DATASET EXCERPTS:
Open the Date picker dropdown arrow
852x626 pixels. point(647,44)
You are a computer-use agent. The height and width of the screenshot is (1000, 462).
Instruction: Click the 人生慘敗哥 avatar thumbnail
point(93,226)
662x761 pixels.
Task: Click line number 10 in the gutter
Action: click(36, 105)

PROMPT: Set every record down word for word, omitting none.

REPLY TO THE EXERCISE:
Open the Date picker dropdown arrow
852x626 pixels. point(647,44)
You are a computer-use agent. The height and width of the screenshot is (1000, 462).
Instruction: Click the 人生慘敗哥 avatar thumbnail
point(93,226)
662x761 pixels.
Task: Click line number 10 in the gutter
Action: click(36, 105)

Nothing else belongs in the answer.